Tuesday, August 2, 2011

The Confidence to Race Nascar Rules

It’s been a couple of years now since I interviewed some of the women in my book. Granted, that’s not quite long enough for a really shocking “where are they now?” But I recently had the chance to catch up with Brett Buckles, who was, as some will remember, in the midst of recovering from a race career ending ski accident in Tignes, France. I was curious to know how she was adapting to her non-pro, or amateur athlete life in the slow lane (by her standards, not mine). And I should be clear here, when I say amateur, I use that term with the greatest respect. After all, the Latin root of the word is amare, which means, “to love,” as in—we do our sports because we love them, not because we gotta.

I also wanted to know if Brett had competed in a rodeo yet, one of the things she’d told me was on her list. She hadn’t…yet.

That’s because Brett is busy with about a million other things. To begin with, she’s coaching our future Ski Cross Olympians. There’s not much of a Ski Cross field in the North America yet, though it’s an established sport in Europe. It’s a fast and furious version of downhill ski racing, in which 4-6 people are on the course at the same time, competing head to head, with Nascar-style rules—“rubbing is racing.” No malicious contact is allowed, in case that wasn’t obvious.

The girls she coaches, 7-10 nationally, at any given time, are, unsurprisingly, slower to take to the sport than the boys. Fear, as you can imagine, is your biggest enemy in the sport, as it is in life, though perhaps a little more obviously when you’re hurtling down a mountain, trying to avoid skirmishes with others doing the same. Based on my fear of small rocks while on the mountain bike, I suspect I would not be good at Ski Cross. Before you leave the gate, Brett says, you have to be 100% confident in yourself. According to Brett, it takes considerably more effort to build the girls’ confidence in themselves. She blames at least part of this on how we are socialized, what she calls, “the being feminine thing,” which tells us we can’t kick ass and still be a girl.

Still. This is still an issue. Sigh. I wish for girls (and women, of course) the confidence to race Nascar rules, in whatever they do.

Fortunately for the girls Brett coaches, and injury notwithstanding, Brett-beats-all-the-boys-Buckles is still faster down the course than the 15 and 16-year old boys she coaches (I wonder how that feels for the boys?), so she can show her girls what’s available to them. So even if most of the time they are learning how to go faster by chasing the boys, at least they know, because they’ve seen it with their own eyes, what a woman can do.

Brett still feels the itch to race, if not professionally, and even if she finishes DFL (dead fucking last). When she has that goal out there, it’s the nudge she needs to push herself to the limit, or beyond—and that’s the pleasure zone for Brett in sports.
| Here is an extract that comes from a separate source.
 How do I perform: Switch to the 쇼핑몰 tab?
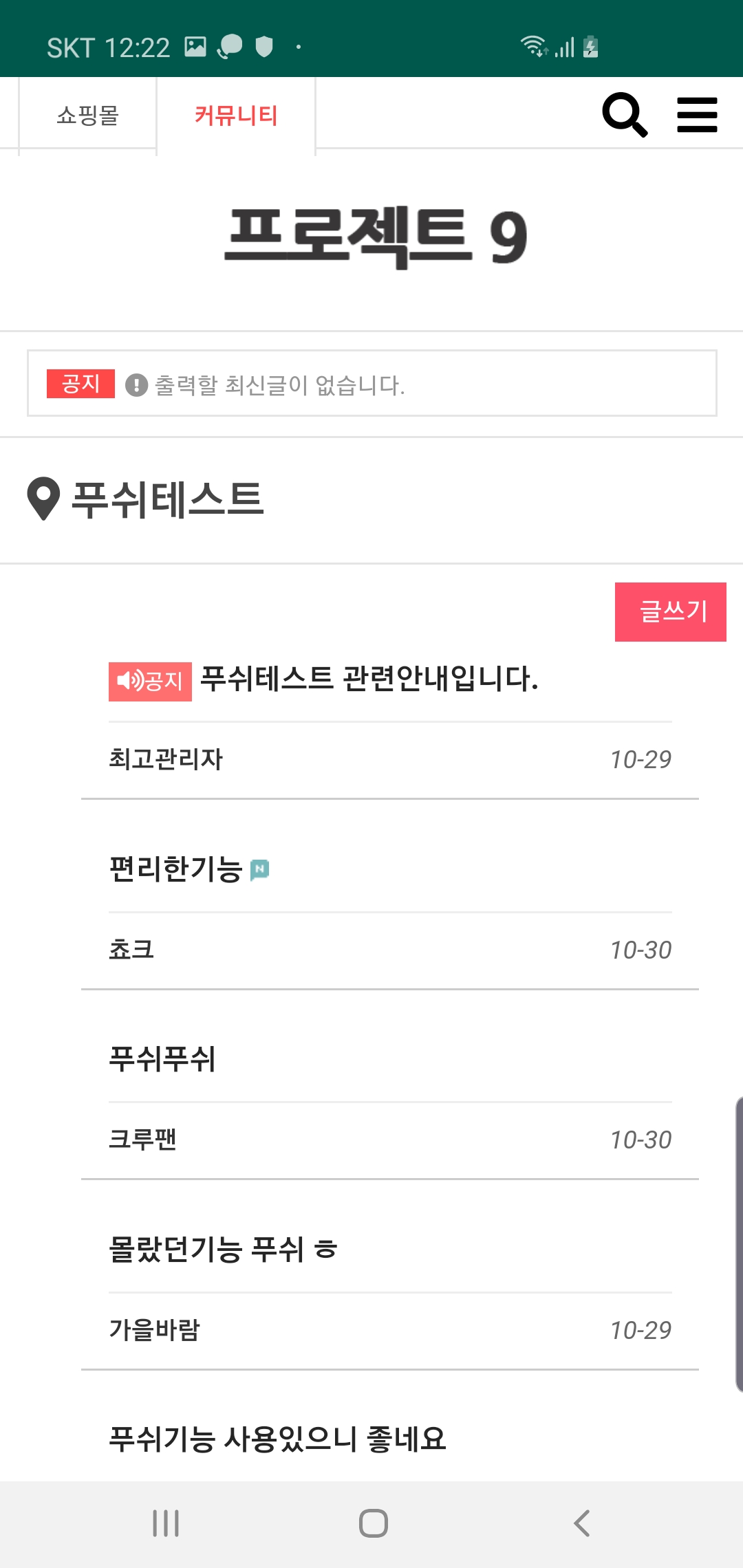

She’s taken up mountain biking (no surprise) and may compete in triathlons, though she doesn’t love running (no surprise there, either, since even top speed isn’t going to get the wind whistling in your ears).

When she’s not training her girls, or herself, Brett is working on a career in journalism, writing on the gamut from snow sports to reggae music reviews. On the side she’s making jewelry. I think we can safely say that Brett has not confined herself to a darkened room to nurse her self-pity, something I needed to remind myself of on occasion, as I’ve traveled my own nano-length road (by comparison to Brett) to recovery.

p.s. I got out for a first mountain bike ride this past weekend and worked up an honest-to-goodness sweat—what joy!